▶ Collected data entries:
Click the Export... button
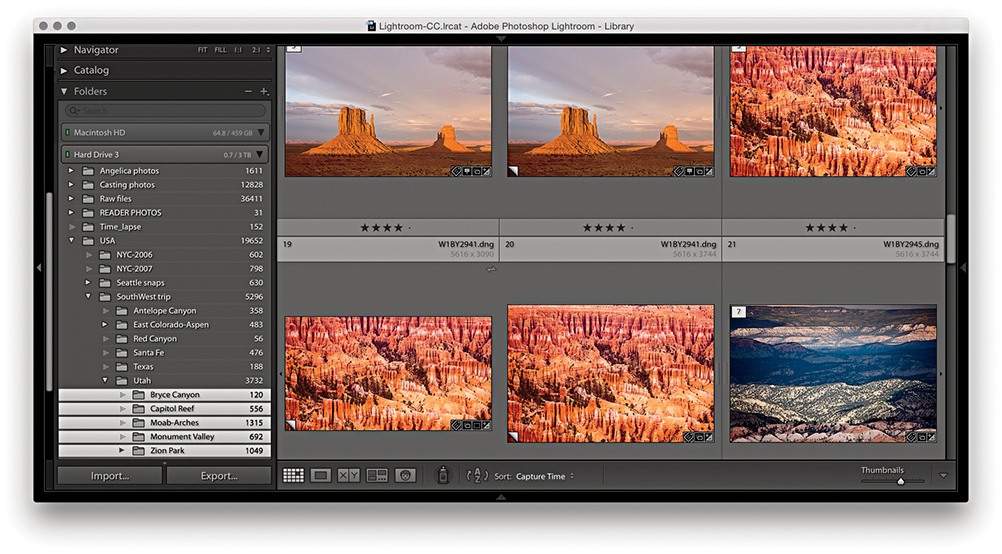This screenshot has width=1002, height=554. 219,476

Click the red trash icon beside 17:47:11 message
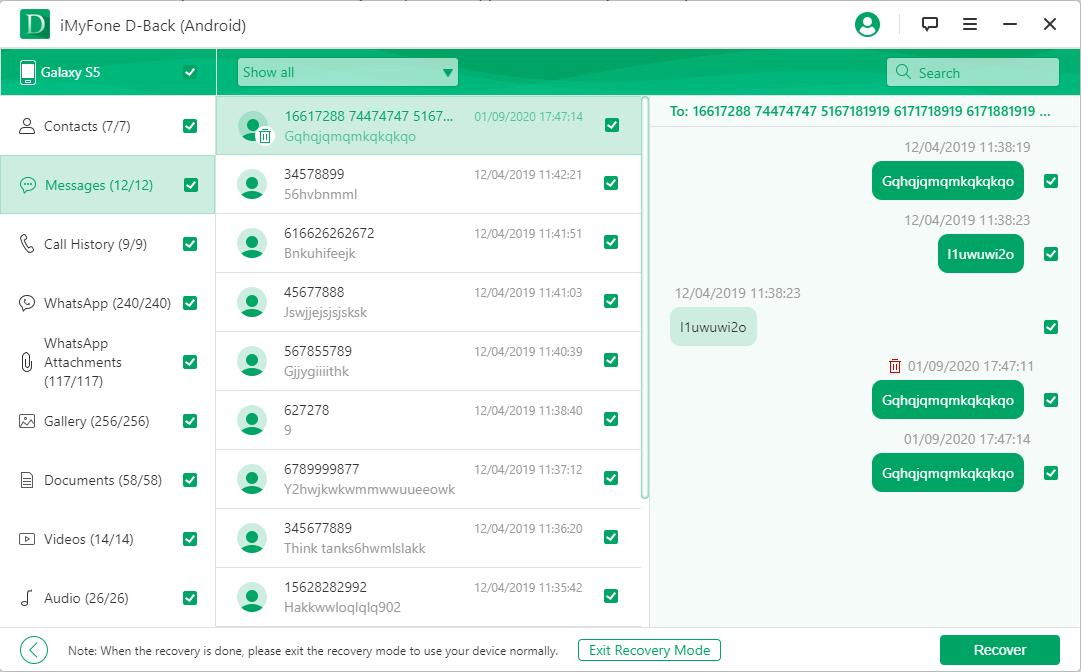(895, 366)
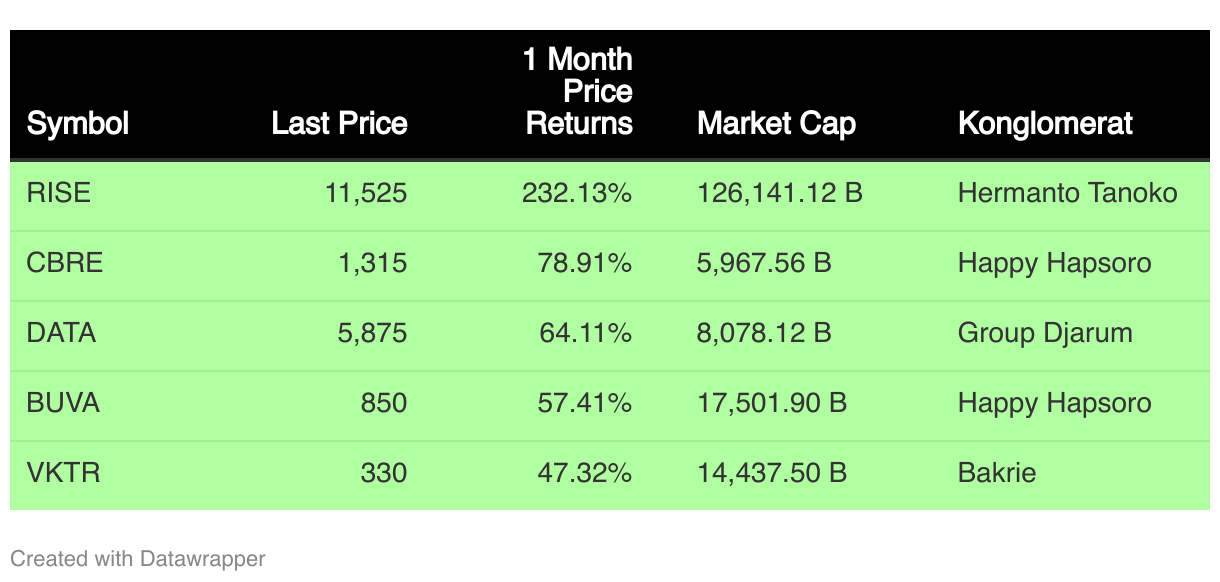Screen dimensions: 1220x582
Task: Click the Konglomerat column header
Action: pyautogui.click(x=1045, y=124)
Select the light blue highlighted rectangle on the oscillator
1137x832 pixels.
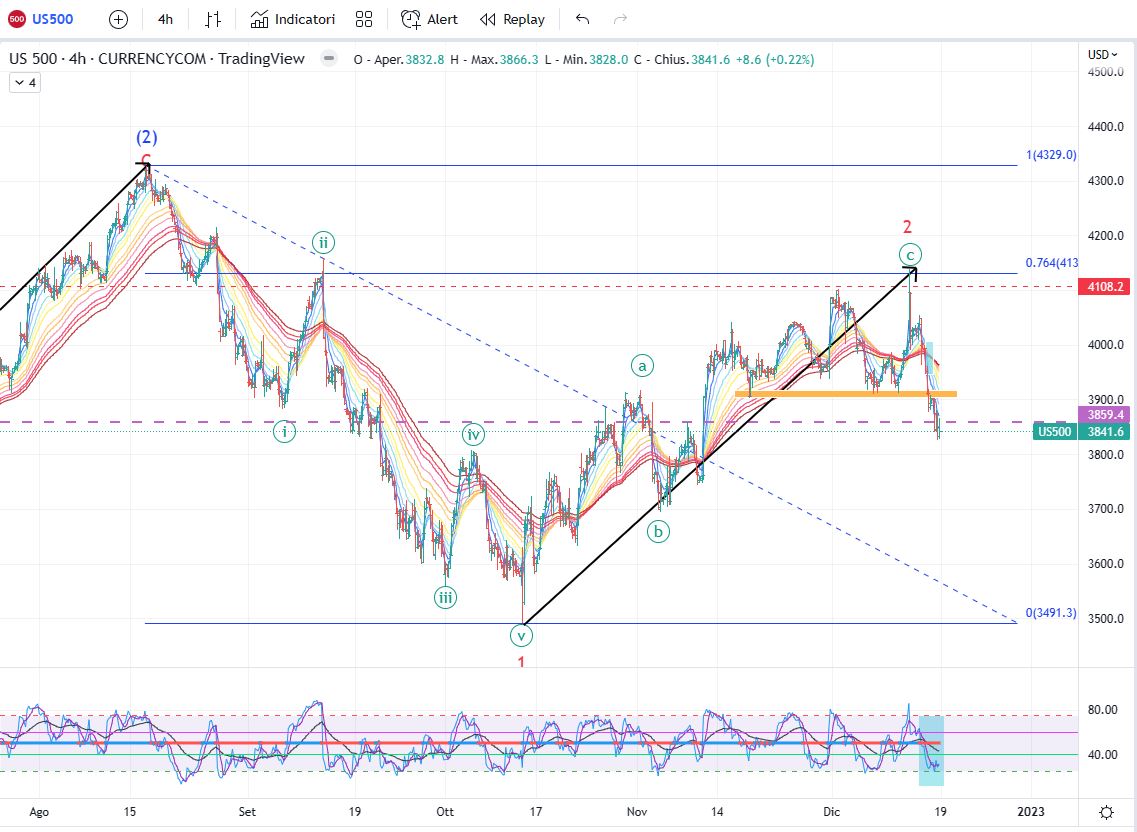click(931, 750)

▶ Task objective:
Take the line containing "Select the light" as the first line and the last line of the data above as the final one, and output exactly the lines between them, inclusive, with no pictures.

▶ Result:
Select the light blue highlighted rectangle on the oscillator
1137x832 pixels.
click(931, 750)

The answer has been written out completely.